• Task goal
Reproduce the rows below exactly, from the line with "You are a computer-use agent. Screen" to the line with "pyautogui.click(x=1512, y=218)", including both of those lines.

• Records shown
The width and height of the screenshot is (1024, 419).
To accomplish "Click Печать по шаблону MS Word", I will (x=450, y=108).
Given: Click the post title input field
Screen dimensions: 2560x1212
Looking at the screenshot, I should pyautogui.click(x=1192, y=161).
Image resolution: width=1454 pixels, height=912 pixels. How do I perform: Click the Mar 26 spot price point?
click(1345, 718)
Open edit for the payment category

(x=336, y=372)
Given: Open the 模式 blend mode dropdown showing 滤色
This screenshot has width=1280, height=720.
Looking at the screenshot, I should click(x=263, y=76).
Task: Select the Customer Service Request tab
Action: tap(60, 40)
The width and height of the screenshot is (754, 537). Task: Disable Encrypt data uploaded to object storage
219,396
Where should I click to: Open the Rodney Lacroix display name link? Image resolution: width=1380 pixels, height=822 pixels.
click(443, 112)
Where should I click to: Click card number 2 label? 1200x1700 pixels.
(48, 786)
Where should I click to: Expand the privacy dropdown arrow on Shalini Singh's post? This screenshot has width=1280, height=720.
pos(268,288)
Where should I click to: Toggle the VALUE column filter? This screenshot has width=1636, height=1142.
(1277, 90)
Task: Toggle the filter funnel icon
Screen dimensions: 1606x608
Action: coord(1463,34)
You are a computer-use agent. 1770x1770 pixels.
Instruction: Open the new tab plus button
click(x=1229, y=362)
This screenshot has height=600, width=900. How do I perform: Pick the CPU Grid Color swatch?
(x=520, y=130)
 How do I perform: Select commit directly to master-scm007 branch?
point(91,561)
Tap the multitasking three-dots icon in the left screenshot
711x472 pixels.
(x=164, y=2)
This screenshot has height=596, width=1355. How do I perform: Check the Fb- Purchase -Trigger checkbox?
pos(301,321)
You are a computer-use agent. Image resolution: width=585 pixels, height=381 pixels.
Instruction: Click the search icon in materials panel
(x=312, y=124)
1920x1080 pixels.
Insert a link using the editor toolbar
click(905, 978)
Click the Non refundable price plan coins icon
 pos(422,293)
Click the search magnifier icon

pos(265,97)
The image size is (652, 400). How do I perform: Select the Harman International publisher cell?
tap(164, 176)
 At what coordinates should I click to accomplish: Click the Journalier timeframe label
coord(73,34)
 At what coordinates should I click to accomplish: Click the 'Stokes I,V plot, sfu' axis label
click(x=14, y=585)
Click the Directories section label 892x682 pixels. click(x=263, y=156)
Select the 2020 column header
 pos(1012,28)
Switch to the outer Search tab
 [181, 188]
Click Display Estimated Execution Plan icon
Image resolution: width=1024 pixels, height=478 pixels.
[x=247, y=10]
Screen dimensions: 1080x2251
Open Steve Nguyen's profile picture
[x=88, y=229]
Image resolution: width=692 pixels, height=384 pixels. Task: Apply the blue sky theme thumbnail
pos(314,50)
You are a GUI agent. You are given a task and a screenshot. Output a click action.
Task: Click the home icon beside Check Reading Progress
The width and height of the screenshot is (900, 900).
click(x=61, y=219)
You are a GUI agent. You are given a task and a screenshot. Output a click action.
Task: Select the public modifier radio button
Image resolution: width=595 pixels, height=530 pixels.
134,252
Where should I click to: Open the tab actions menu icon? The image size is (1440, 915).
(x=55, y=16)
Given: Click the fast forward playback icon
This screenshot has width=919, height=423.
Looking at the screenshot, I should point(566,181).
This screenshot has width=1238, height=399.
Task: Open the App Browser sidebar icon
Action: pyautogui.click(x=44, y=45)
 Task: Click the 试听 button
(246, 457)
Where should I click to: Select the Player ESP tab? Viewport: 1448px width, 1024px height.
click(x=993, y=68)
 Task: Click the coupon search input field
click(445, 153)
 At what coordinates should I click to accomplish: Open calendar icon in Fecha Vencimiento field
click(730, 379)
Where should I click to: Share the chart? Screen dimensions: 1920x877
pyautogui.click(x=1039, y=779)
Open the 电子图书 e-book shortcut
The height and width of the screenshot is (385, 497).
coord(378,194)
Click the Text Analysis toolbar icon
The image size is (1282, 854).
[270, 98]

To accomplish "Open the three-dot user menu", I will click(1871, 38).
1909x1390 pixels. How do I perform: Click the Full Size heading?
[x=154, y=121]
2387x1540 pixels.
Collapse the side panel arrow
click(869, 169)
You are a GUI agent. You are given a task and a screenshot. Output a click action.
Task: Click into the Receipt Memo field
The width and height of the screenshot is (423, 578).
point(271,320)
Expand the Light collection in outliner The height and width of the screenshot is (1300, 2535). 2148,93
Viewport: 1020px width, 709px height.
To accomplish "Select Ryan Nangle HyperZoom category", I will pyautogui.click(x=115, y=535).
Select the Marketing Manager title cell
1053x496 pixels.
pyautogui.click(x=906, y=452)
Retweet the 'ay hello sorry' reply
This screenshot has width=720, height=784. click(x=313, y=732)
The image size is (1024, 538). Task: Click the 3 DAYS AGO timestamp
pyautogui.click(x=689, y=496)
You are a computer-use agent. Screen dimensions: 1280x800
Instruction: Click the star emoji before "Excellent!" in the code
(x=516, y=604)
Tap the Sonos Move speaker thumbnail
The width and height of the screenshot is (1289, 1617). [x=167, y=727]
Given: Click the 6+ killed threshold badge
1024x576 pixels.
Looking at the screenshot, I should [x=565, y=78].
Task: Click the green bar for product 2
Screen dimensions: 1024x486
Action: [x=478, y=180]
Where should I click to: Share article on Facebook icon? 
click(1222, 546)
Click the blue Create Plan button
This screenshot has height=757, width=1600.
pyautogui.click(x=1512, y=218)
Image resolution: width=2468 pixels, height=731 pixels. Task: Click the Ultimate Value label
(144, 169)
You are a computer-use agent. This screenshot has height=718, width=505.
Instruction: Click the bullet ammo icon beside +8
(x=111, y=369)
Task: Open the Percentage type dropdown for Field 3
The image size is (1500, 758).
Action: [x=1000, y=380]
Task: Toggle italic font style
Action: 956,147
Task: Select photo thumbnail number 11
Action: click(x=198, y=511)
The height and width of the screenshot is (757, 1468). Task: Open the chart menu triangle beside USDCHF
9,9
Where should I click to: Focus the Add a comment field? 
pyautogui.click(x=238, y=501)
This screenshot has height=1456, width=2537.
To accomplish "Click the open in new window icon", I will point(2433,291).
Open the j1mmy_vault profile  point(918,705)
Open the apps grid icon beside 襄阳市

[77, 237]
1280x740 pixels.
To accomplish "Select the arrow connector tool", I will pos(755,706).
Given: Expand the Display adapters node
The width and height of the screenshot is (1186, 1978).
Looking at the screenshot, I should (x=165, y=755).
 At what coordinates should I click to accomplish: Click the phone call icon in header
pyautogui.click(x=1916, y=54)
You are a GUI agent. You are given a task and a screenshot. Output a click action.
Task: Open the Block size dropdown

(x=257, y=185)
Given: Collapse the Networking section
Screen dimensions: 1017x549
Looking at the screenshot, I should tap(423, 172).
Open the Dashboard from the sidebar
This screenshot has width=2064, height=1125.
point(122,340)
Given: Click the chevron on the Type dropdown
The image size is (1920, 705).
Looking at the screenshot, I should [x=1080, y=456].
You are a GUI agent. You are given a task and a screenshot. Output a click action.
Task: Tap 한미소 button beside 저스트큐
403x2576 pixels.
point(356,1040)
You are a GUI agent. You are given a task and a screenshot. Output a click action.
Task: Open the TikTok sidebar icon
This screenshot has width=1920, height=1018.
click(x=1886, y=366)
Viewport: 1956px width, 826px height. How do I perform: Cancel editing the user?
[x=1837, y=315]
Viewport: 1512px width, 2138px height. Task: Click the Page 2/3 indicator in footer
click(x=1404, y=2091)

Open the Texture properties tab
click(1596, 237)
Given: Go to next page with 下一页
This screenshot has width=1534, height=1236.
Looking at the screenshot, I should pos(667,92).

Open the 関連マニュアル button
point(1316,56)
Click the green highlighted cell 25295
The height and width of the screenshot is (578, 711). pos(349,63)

• Output for this task
You are a computer-use agent. Screen dimensions: 1280x800
Instruction: Click the star emoji before "Excellent!" in the code
(x=516, y=604)
Tap the Sonos Move speaker thumbnail
The width and height of the screenshot is (1289, 1617). [x=167, y=727]
Given: Click the 6+ killed threshold badge
1024x576 pixels.
Looking at the screenshot, I should [x=565, y=78].
Task: Click the green bar for product 2
Screen dimensions: 1024x486
Action: [x=478, y=180]
Where should I click to: Share article on Facebook icon? 
click(1222, 546)
Click the blue Create Plan button
This screenshot has height=757, width=1600.
pyautogui.click(x=1512, y=218)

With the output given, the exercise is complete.